Tra le persone più a rischio, in questo periodo, ci sono proprio gli anziani che, anche a cause di patologie cliniche, rischiano di subire gravi conseguenze dalle ondate di calore.

Chi è a rischio? E’ uno dei punti cardine dei consigli diramati dall’Arpa Piemonte:

Gli anziani al di sopra dei 75 anni, affetti da malattie croniche (ipertesi, cardiopatici, con problemi respiratori come bronchite cronica ostruttiva, insufficienza renale, diabete, malattie neurologiche, demenze), i disabili, le persone che fanno uso sistematico di farmaci, i neonati e i bambini molto piccoli (fino a quattro anni).

I sintomi

L’Arpa regionale, quindi, passa a sottolineare quali possono essere i sintomi importanti che potrebbero stare alla base di una sofferenza causata dal calore:

Mal di testa, debolezza, nausea, temperatura corporea elevata, sete intensa, perdita di coscienza, confusione mentale, crampi muscolari, dolori al torace e tachicardia.

In caso di malore

Come comportarsi, quindi, in caso di malore?

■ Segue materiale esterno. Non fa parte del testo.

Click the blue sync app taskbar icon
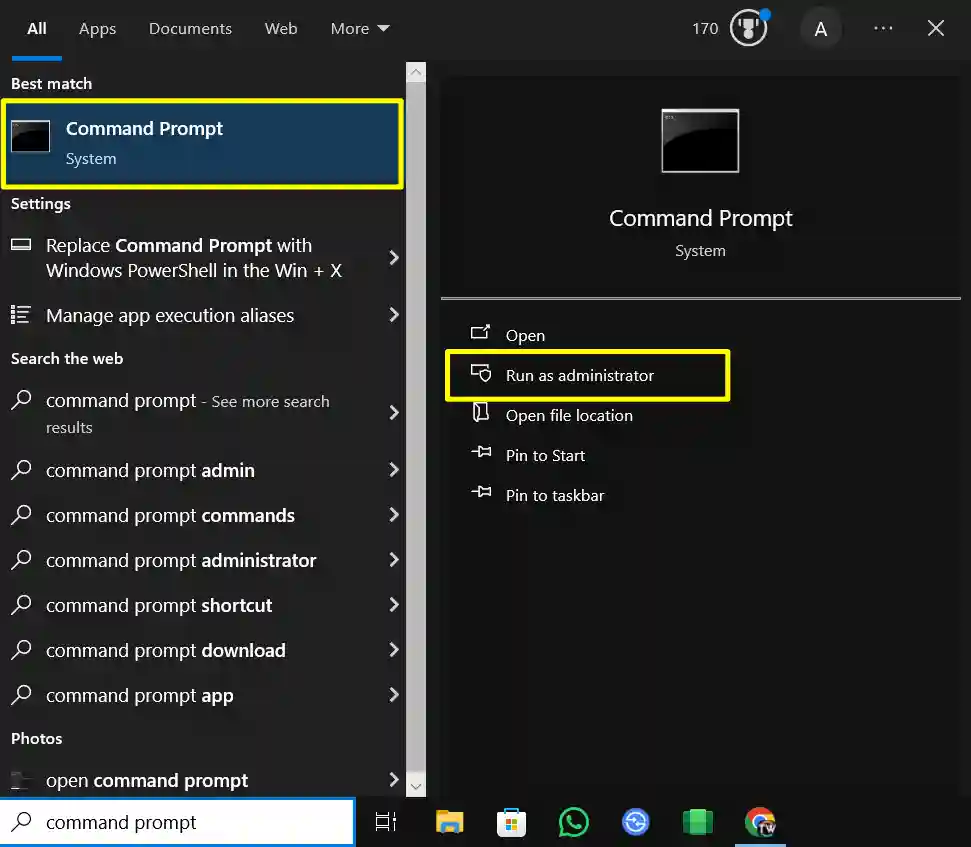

  • Chiamare subito il soccorso sanitario, attraverso il numero unico di emergenza 112;
  • Distendere la persona colpita da malore in luogo fresco e ventilato;
  • Sollevarle le gambe in alto rispetto al resto del corpo;
  • Far bere acqua e tentare di far abbassare la temperatura corporea bagnando viso e corpo con acqua.